Exemplo completo (para você adaptar)
Vamos imaginar um Banho + Tosa M com preço de R$ 110.
Custos variáveis estimados:
- Produtos e materiais: R$ 8
- Taxa do cartão (2,5%): R$ 2,75
- Comissão do tosador (30%): R$ 33
Total variável: R$ 43,75
Custos fixos:
- Custos fixos mensais (aluguel, salários fixos, encargos, etc.): R$ 28.000
- Horas produtivas mensais: 320 horas
Custo fixo por hora = 28.000 / 320 = R$ 87,50
Tempo médio do serviço: 1,1 hora
Rateio fixo do serviço = 87,50 x 1,1 = R$ 96,25
Impostos:
- Alíquota efetiva estimada: 6%
- Imposto no serviço: 110 x 0,06 = R$ 6,60
Agora o lucro:
Lucro por serviço = 110 – 43,75 – 96,25 – 6,60 = -R$ 36,60
Esse exemplo dói, mas ele acontece. E quando acontece, explica perfeitamente a sensação de “lotou a agenda e esvaziou o caixa”. Repare que o vilão não é só o produto. É o custo fixo por hora alto, combinado com tempo médio elevado e comissão agressiva.
O que fazer, então? Ajustar preço pode ser necessário, mas nem sempre é o primeiro movimento. Às vezes você ganha mais atacando o tempo, o rateio (aumentando ocupação), e o desenho de comissão.
Onde o lucro some na prática (e o que ajustar)
Se o seu cálculo mostra margem baixa, evite o reflexo de subir tudo de uma vez. Primeiro, encontre qual alavanca está mais desalinhada.

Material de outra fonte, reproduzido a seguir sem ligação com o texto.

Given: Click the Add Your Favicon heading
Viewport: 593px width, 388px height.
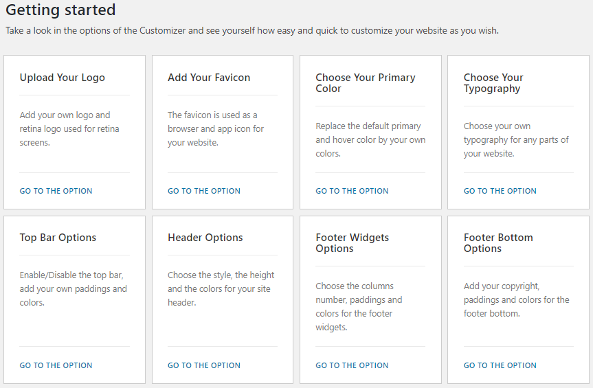Looking at the screenshot, I should pyautogui.click(x=209, y=78).
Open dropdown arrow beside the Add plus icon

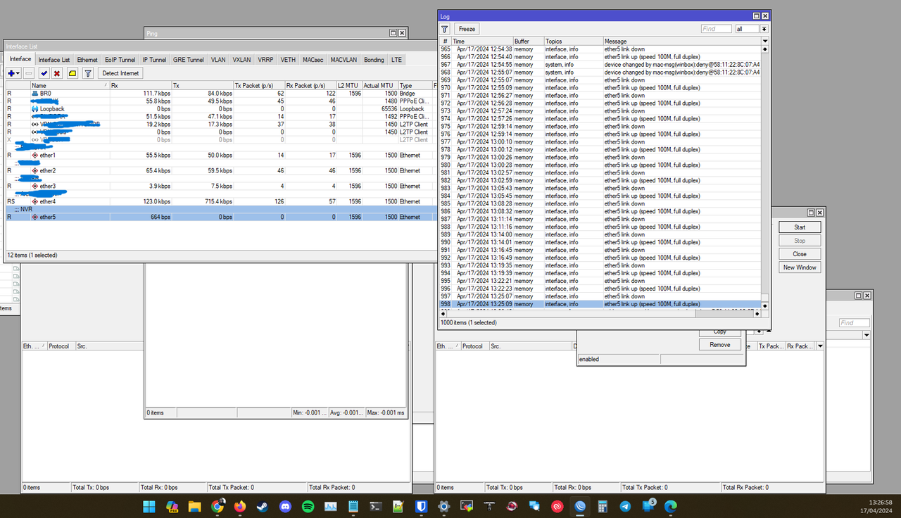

Se o peso está no custo fixo por hora, você tem dois caminhos: reduzir fixo (difícil e lento) ou aumentar horas produtivas com agenda bem encaixada, confirmação automática e menos “buracos”. Se o problema é tempo médio alto, padronização e treinamento resolvem mais do que promoção. Se a comissão está alta para a sua realidade, você pode reequilibrar com metas de qualidade (menos retrabalho) e produtividade (tempo por porte), sem punir o bom profissional.
Também vale olhar para o mix. Às vezes um porte específico ou uma tosa muito técnica deveria ter preço e tempo próprios, e não estar escondido dentro de uma tabela genérica. “Tosa na tesoura” e “tosa higiênica” não podem viver com o mesmo raciocínio de custo.
Como transformar cálculo em rotina (sem virar refém de planilha)
O cálculo só vira lucro quando vira processo. O mínimo que funciona é:
- Registrar corretamente cada serviço (porte, tipo, adicional, desconto, forma de pagamento).
- Ter tempo médio por categoria atualizado ao menos a cada trimestre.
- Revisar tabela quando mudar produto, comissão, aluguel, ou quando a ocupação cair.
Se você já está sentindo que a dor é menos “fazer conta” e mais “ter dado confiável”, um sistema de gestão especializado ajuda porque amarra agenda, execução e financeiro no mesmo lugar. A ZettaPET publica conteúdos e rotinas de gestão no (https://blog.zettapet.com.br) que ajudam a sair do modo sobrevivência e colocar margem no centro das decisões.
Uma regra simples para a próxima decisão de preço
Toda vez que alguém pedir desconto no banho e tosa, pare e pense: eu estou reduzindo do lucro ou estou pagando para atender? Se você não sabe responder em 10 segundos, o problema não é o cliente – é a sua visibilidade de custos.
A boa notícia é que lucro no banho e tosa não depende de mágica. Depende de clareza: saber o custo real por porte, proteger o tempo da operação e tratar retrabalho e buraco de agenda como inimigos de margem. Quando isso entra na rotina, a agenda pode até continuar cheia – mas, finalmente, o caixa acompanha.